Apesar disso, mesmo não havendo uma obrigação legal da ré de cuidar e proteger a criança, pode-se dizer que, em tese, ela, no caso concreto, assumiu a esse compromisso, nos termos do art. 13, § 2º, “b”, do CP.

 

Em uma análise preliminar, a ré assumiu a responsabilidade de que não iria acontecer nada de errado com a criança enquanto a mãe estava fora. Essa assunção do encargo foi voluntária e consciente do dever assumido.

Da assunção decorreu uma expectativa, uma confiança de que haveria por parte da garantidora a efetiva assistência ao incapaz.

É verdade que a assunção da posição de garantidor não é irrestrita. Assim, a garantidora não irá responder por qualquer resultado relacionado com a vítima. Existem limites definidos pelo contexto do caso concreto.

Nesse contexto, a defesa alegava que a ré não poderia responder pelo resultado porque não havia como ela impedir que o menino entrasse no elevador, além de não ser previsível que ele iria cair do prédio.

No entanto, em uma análise preliminar, o STJ considerou que, tendo em vista a tenra idade da vítima (5 anos), o simples fato de o garoto ter conseguido entrar sozinho no elevador já configura, em tese, uma omissão penalmente relevante cometida pela ré que, presumivelmente, não agiu com a necessária cautela e com a abnegação que lhe era devida.

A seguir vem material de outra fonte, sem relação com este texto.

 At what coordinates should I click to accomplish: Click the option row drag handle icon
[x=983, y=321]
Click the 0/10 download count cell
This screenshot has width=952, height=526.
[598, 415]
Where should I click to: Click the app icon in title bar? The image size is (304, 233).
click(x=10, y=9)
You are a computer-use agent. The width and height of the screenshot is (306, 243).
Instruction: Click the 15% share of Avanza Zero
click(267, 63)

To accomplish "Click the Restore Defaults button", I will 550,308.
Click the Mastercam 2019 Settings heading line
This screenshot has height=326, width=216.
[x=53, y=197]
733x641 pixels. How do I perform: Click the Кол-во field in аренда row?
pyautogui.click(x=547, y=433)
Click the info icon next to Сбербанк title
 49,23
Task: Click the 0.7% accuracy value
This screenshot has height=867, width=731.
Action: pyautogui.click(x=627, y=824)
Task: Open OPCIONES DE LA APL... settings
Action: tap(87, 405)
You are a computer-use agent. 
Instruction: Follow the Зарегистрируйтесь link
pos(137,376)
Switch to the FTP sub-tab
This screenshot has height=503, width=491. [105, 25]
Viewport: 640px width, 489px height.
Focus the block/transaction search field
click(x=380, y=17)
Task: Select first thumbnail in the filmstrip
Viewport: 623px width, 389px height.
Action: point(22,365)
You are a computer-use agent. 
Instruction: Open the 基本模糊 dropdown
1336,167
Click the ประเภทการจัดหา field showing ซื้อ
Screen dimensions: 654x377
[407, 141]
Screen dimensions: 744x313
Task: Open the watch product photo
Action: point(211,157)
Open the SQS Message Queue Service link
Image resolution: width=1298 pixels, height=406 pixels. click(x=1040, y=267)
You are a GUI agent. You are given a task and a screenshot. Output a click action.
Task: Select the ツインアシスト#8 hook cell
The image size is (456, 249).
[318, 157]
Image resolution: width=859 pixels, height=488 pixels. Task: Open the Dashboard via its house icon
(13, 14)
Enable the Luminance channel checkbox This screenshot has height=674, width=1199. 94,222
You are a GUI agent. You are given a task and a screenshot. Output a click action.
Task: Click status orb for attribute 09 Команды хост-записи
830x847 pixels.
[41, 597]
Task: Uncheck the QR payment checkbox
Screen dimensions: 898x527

É certo que a defesa ainda poderá alegar e comprovar que a “fuga” da criança e a sua entrada no elevador eram inevitáveis. No entanto, isso deverá ainda ser objeto de cautelosa, sensível e detalhada instrução probatória, pois não restará configurado o delito omissivo quando demonstrado que a pessoa à qual se atribui a obrigação de evitar o resultado não tinha condições de agir para impedi-lo.

O certo é que, a partir de uma análise perfunctória (superficial, não aprofundada) própria da via estreita do habeas corpus, não se vislumbra inequívoca atipicidade da conduta imputada à ré.

 

Isso significa que podemos atribuir, com certeza, ao caso concreto a tipificação do crime de abandono de incapaz?

NÃO. Isso porque não houve até o momento a fase de instrução probatória capaz de elucidar as nuances fáticas do caso concreto. Assim finaliza o próprio STJ:

“No entanto, as nuances que definirão esse lapso temporal atípico deverão ser objeto de cautelosa, sensível e detalhada instrução probatória, pois não restará configurado o delito omissivo quando demonstrado que a pessoa à qual se atribui a obrigação de evitar o resultado não tinha condições de agir para impedi-lo. Portanto, da análise perfunctória consentânea à via estreita do habeas corpus, não se vislumbra inequívoca atipicidade da conduta irrogada à paciente. Ademais, com esteio nos fatos descritos na denúncia, teoricamente, é possível identificar na exordial acusatória as situações ensejadoras do perigo concreto: 1) a tenra idade da vítima (absolutamente incapaz de defender-se de quaisquer situações de perigo que se apresentassem à sua frente); 2) a falta de familiaridade com o local; 3) a incapacidade de determinar o correto curso do elevador, tendo em vista que acionou diversos botões aleatoriamente, exceto o que o levaria ao encontro de sua genitora, no pavimento térreo. Com efeito, a complexidade dos fatos e da adequação típica das condutas a eles, na conformidade da plausível articulação de juízos normativos preliminares da denúncia implicam a conveniência da instrução probatória”.

 

Em suma:

Não há falar em trancamento da ação penal quando a complexidade dos fatos e da adequação típica das condutas a eles, na conformidade da plausível articulação de juízos normativos preliminares da denúncia, implicam a conveniência da instrução probatória.

STJ. 5ª Turma. RHC 150.707-PE, Rel. Min. João Otávio de Noronha, Rel. Acd. Min. Joel Ilan Paciornik, julgado em 15/02/2022 (Info 725).